What you will do: The entries that follow include a run beginning at the line with "The height and width of the screenshot is (694, 864)." and ending at the line with "Open the 能源板块"; restate that run word for word and leave the rest out.
^^^^^^^^
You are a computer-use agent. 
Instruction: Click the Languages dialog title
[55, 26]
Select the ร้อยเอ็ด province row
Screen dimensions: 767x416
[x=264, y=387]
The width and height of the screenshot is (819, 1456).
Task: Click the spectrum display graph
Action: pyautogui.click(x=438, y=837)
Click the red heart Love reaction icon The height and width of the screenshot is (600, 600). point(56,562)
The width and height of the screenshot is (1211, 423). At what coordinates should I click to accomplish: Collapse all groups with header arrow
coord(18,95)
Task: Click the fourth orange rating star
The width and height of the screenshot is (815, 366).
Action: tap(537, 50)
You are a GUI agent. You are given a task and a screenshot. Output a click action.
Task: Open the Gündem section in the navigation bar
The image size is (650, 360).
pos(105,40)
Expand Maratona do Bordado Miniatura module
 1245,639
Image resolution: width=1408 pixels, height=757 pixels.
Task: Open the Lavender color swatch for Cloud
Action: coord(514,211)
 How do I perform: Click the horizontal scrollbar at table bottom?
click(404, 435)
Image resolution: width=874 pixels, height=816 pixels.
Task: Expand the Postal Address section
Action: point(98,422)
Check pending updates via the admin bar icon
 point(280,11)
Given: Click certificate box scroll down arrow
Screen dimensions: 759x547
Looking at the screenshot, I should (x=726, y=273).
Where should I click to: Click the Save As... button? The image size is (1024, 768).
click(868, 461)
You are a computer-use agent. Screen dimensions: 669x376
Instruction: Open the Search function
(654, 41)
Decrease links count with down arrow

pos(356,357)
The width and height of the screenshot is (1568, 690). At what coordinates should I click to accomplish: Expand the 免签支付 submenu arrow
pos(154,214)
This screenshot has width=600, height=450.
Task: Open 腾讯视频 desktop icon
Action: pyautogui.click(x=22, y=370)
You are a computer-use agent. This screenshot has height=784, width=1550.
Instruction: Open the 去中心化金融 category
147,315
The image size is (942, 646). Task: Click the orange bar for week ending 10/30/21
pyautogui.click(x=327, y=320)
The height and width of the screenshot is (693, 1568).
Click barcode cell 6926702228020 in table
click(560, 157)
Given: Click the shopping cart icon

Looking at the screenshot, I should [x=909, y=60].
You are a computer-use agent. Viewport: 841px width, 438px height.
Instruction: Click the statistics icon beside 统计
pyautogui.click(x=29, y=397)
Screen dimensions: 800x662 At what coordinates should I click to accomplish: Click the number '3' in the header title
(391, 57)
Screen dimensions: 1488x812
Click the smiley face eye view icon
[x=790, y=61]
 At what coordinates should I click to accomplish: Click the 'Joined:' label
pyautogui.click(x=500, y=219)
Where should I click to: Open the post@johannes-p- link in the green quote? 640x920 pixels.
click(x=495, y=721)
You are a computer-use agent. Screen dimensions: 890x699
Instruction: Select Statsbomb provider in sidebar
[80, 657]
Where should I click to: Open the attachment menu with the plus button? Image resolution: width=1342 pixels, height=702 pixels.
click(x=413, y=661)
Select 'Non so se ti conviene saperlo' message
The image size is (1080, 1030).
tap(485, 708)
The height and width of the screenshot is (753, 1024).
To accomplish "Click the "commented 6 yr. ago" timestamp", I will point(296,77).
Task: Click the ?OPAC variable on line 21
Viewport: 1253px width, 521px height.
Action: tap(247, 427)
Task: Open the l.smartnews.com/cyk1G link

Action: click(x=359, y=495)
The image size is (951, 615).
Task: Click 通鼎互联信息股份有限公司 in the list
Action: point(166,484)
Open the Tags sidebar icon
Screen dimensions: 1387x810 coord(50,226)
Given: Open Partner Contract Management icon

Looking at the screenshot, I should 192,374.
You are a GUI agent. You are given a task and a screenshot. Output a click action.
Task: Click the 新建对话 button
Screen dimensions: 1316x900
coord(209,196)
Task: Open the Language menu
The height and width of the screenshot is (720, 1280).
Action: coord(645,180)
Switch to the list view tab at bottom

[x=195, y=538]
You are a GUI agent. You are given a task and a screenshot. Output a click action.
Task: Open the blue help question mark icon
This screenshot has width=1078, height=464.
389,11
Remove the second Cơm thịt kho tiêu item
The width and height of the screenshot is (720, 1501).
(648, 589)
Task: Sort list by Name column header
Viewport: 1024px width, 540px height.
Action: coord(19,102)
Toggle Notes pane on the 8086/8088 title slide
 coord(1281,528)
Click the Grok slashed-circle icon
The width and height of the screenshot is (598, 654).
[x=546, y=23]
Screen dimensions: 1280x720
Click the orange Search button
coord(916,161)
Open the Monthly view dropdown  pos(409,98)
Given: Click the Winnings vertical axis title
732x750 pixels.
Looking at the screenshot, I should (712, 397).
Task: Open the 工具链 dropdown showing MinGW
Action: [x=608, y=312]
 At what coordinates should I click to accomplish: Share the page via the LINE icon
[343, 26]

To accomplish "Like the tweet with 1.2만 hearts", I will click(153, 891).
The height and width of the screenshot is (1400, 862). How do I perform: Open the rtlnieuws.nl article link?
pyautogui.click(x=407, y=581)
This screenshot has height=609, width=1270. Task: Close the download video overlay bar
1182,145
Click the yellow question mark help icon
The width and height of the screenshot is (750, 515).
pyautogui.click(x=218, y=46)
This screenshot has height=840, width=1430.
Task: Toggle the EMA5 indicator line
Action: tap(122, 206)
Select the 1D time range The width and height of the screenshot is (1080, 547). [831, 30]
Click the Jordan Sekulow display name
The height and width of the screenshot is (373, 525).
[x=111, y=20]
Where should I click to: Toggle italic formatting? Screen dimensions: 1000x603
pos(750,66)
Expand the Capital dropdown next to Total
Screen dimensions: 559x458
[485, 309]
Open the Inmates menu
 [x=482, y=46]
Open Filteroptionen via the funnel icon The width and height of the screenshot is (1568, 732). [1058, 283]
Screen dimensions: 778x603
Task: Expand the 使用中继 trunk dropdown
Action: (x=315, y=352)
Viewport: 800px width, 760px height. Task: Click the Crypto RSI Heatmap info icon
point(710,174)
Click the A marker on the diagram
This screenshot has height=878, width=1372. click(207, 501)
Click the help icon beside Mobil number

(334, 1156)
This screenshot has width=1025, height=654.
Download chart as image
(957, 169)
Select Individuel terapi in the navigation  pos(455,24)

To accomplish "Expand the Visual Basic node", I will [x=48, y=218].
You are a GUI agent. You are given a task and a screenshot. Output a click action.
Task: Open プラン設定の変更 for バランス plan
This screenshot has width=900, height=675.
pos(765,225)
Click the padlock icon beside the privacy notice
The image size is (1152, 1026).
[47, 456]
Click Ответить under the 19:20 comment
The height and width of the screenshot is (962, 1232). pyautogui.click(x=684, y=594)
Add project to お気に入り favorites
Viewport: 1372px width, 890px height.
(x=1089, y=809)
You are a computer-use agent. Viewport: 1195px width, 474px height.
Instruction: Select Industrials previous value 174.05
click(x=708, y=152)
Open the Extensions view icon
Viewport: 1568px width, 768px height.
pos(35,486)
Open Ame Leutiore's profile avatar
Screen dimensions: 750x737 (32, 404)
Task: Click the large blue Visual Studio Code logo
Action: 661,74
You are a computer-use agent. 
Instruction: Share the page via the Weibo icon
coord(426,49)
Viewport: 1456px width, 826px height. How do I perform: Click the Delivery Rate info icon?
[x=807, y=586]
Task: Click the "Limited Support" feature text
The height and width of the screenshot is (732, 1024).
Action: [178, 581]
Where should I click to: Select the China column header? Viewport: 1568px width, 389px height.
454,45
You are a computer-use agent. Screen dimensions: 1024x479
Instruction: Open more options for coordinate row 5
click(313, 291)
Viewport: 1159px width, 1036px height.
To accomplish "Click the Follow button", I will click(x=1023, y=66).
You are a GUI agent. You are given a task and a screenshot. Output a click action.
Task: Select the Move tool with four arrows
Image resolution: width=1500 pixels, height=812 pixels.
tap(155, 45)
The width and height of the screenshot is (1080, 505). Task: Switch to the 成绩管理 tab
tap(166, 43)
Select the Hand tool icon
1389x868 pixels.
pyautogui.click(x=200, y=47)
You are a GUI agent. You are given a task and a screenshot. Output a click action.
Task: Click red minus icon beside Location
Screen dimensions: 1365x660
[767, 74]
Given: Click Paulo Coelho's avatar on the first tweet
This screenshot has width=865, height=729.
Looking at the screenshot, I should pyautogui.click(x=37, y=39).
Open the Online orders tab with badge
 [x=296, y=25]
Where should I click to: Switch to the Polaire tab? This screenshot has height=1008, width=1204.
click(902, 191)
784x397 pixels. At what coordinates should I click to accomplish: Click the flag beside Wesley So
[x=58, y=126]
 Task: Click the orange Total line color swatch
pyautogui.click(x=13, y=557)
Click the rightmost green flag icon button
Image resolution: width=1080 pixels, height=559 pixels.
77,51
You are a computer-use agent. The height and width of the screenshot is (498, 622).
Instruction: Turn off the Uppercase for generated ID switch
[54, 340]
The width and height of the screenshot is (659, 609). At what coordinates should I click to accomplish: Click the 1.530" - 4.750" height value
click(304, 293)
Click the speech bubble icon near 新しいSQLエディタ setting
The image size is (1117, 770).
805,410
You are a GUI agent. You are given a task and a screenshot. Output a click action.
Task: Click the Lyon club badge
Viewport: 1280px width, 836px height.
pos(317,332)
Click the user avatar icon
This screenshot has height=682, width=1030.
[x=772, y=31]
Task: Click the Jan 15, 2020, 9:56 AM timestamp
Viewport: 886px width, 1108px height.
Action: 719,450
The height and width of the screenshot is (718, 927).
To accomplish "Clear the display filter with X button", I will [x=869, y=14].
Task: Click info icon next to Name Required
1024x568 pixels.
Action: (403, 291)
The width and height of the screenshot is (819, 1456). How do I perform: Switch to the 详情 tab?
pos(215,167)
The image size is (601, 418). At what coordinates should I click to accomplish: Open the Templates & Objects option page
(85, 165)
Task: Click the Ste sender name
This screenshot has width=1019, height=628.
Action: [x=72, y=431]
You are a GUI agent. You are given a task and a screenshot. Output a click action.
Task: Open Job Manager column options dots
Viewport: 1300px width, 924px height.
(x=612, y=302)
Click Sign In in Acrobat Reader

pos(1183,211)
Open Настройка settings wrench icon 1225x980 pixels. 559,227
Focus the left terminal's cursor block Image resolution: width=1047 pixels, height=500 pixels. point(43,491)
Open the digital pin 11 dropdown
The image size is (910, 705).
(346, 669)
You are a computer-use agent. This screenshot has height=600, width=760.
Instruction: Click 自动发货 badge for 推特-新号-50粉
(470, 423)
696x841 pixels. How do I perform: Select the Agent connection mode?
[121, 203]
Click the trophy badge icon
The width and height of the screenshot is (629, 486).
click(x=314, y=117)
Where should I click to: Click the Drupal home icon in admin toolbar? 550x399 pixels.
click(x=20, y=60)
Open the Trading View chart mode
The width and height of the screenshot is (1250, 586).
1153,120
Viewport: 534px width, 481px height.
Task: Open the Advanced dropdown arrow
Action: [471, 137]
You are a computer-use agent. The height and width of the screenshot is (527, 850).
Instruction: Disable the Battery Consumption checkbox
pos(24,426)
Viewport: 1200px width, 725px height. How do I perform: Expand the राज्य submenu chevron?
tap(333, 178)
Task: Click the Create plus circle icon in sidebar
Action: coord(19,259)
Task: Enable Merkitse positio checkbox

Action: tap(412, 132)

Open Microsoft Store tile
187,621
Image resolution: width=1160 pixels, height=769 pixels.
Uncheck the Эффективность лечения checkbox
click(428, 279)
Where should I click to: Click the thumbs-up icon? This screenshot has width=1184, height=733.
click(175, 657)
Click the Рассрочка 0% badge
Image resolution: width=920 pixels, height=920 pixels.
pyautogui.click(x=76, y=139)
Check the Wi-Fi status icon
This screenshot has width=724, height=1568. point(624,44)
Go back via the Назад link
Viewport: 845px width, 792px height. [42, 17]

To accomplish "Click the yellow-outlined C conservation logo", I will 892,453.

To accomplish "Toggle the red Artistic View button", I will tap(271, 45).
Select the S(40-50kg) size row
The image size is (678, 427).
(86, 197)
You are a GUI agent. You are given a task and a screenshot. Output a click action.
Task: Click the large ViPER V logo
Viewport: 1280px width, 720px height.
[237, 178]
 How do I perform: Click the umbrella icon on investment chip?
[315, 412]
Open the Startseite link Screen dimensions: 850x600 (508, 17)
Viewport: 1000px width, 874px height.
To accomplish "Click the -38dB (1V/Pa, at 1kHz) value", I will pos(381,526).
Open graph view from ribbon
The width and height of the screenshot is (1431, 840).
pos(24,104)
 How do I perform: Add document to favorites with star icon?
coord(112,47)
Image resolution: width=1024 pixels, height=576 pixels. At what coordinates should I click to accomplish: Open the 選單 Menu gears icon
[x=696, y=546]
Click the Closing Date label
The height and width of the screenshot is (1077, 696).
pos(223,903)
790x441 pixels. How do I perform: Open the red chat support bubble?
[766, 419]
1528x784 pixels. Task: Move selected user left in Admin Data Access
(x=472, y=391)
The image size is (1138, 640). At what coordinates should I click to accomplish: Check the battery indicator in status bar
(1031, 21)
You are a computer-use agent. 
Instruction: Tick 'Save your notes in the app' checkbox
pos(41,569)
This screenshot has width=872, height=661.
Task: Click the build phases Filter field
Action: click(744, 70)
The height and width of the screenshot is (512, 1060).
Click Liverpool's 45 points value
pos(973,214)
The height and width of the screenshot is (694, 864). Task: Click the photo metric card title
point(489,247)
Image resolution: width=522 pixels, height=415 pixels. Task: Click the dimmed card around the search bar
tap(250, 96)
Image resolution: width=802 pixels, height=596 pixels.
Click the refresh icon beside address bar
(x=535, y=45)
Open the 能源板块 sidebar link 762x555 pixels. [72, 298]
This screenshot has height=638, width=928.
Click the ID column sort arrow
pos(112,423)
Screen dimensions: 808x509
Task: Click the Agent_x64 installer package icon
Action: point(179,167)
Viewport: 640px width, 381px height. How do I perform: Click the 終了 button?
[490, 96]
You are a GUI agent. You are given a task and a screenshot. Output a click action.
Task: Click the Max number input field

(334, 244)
^^^^^^^^
Exercise result:
The height and width of the screenshot is (694, 864). Task: Click the photo metric card title
point(489,247)
Image resolution: width=522 pixels, height=415 pixels. Task: Click the dimmed card around the search bar
tap(250, 96)
Image resolution: width=802 pixels, height=596 pixels.
Click the refresh icon beside address bar
(x=535, y=45)
Open the 能源板块 sidebar link 762x555 pixels. [72, 298]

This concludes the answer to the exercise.